I suppose you could say we have World War II to thank.
Upon returning from the war, soldiers had their GI benefits to enjoy and a deep-seated desire to start a family. And so was born (quite literally) the baby boom, and an accompanying surge in home buying.
Out of the ashes of destruction arose an American middle class and the first generation able to more broadly buy homes with long-term mortgages.
Their kids, the now infamous baby boomers, decided this home-owning thing was a good idea. When their turn came in the 1970s, they surged into the real estate sector like a pig moving through the python!
By early 2006, they had convinced themselves and everyone else that real estate only goes up…
What a painful, rude awaking the 2006 to 2012 housing collapse was! I strongly warned of this in late 2005 in my newsletter. With 2008 the hardest time during that six-year period, and the subprime crisis of monumental proportions, it blew hardworking Americans out of the water and then drowned them in underwater mortgages, debt defaults and disgrace.
Thanks to my demographic and cycle research, this event was no surprise to us…
Personally, I was out of real estate early enough for the downfall between 2006 and 2012 to not impact my wealth in any way. And I’d warned my subscribers many times about the looming crisis, so many of them were also safely out of the sector when the sword fell as well.

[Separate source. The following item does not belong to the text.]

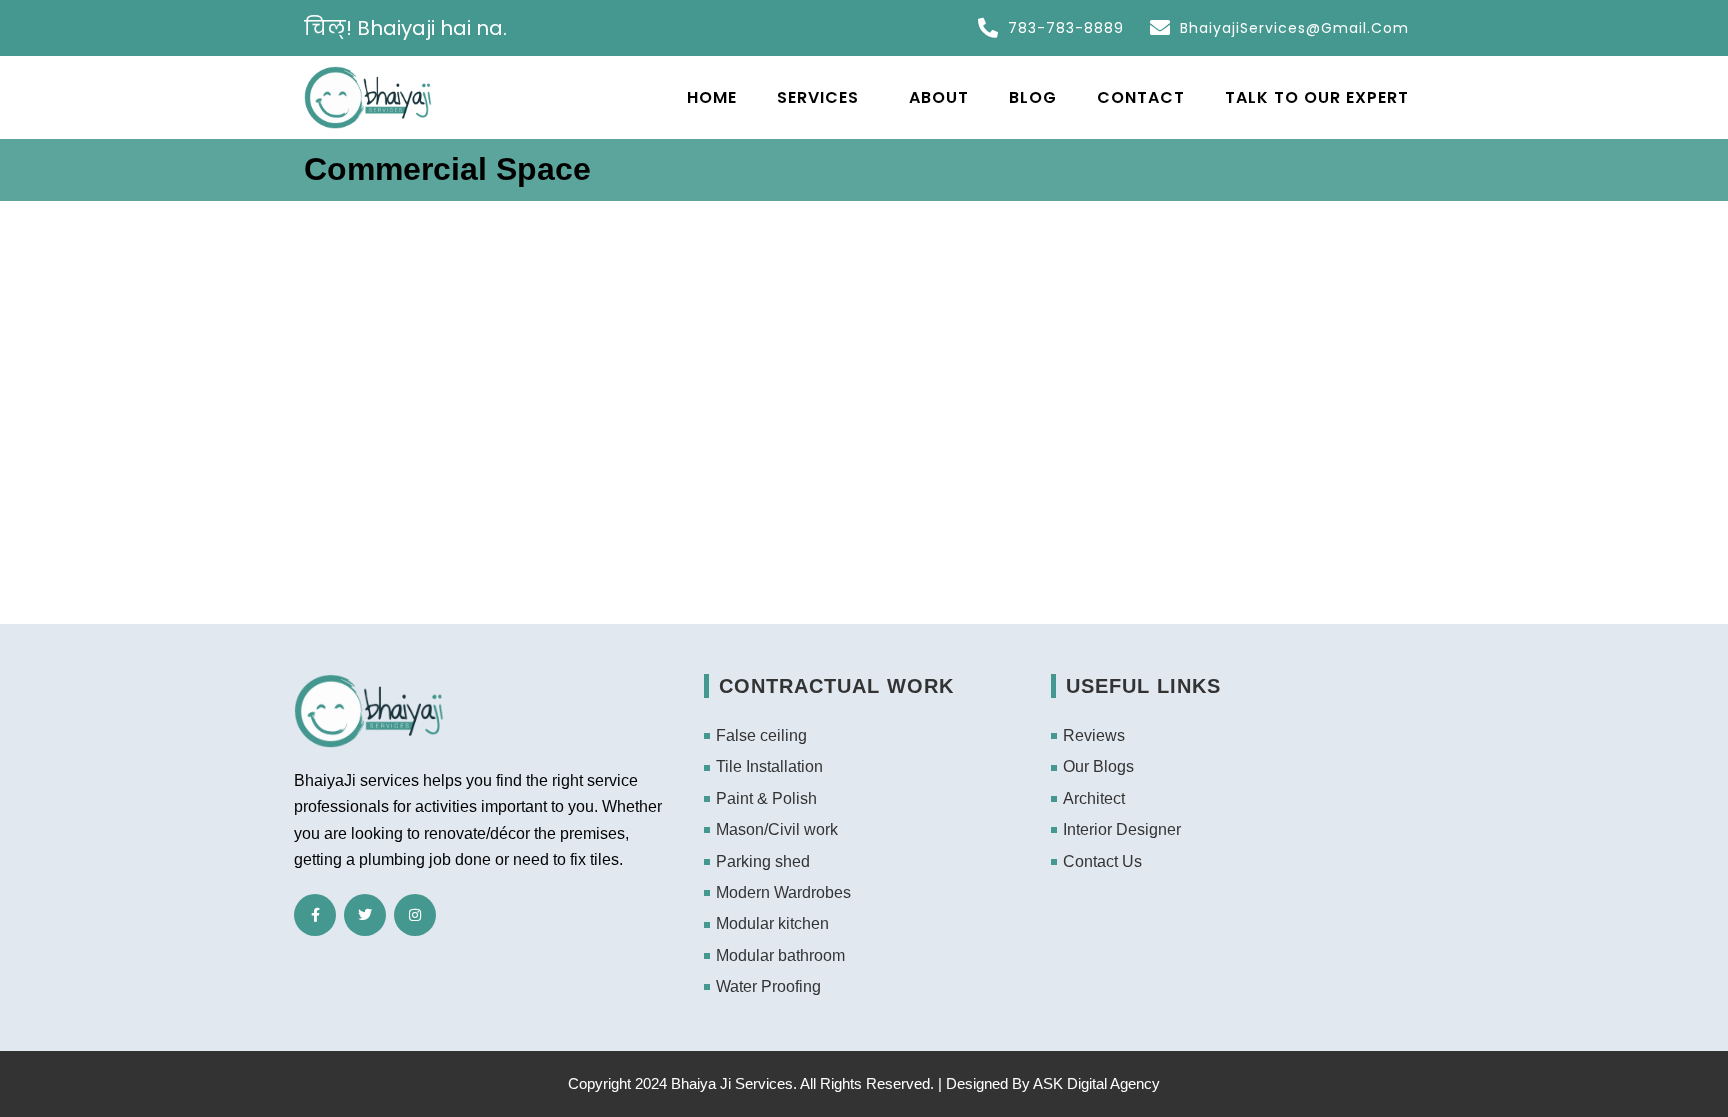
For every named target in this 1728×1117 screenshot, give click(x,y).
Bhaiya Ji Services (732, 1083)
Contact (1141, 97)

I’ve actually received many notes from readers over the years telling me how my warnings saved them a fortune when the real estate bubble burst. One business person in our Network told me that he was spared millions by getting out of his real estate just before the crash. He was in the process of buying a building in South Florida in 2006 that was going to cost him somewhere between $10 million and $15 million. After attending one of our Demographics Schools (pre Irrational Economic Summit days) in Minneapolis, St. Paul, he hauled his board of directors out to a meeting with Rodney and me, and based on our research, cancelled that purchase. He’s grateful he did!